Goodbye, gitolite; Hello, gitea

I've been using Gitolite to manage my personal git repositories for over a decade. Combined with gitweb (and later, cgit), it's done its job well and generally stayed out of the way.

Where it falls flat though, is that if you want to use more than one ssh key, you're not going to be able to utilize its auto-created private namespaces without manual intervention or moving stuff out separately. Its simplicity also makes it a lot more challenging to integrate with other things, especially when the repositories are private.

The last straw though, was discovering that my server bandwidth was being swamped by things constantly hitting the anonymous git service, with no real ability to monitor/track/restrict it. If I was going to disable that and break a bunch of things, I figured it was the time to just go all the way and gain some new functionality for my efforts.

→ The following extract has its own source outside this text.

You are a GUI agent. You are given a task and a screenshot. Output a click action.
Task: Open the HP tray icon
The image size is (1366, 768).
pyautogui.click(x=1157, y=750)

So.. I finally bit the bullet, and after a couple of days of insanity, have switched everything over to Gitea -- it's nicely self-contained and straightforward to administer, yet has all the modern bells and whistles expected of a software forge. It will also make it a lot easier to work with my occasional moonlighting clients without having to use the likes of GitHub.

This migration was more annoying than I expected, but that was mostly of my own doing as I decided to rewrite the history of two of my public projects to enable them to take advantage of git-lfs. This wasn't the right call, and I intend to go back and partially rectify it.

git-lfs aside, I think the overall effort is well worth it -- For example, I'll eventually be able to retire the standalone wiki and bug trackers I'm also hosting, which will help shrink ShaftNet's special snowflake server/service footprint and thus reduce my administrative burden. It sure beats letting everything rot, or just just dropping altogether.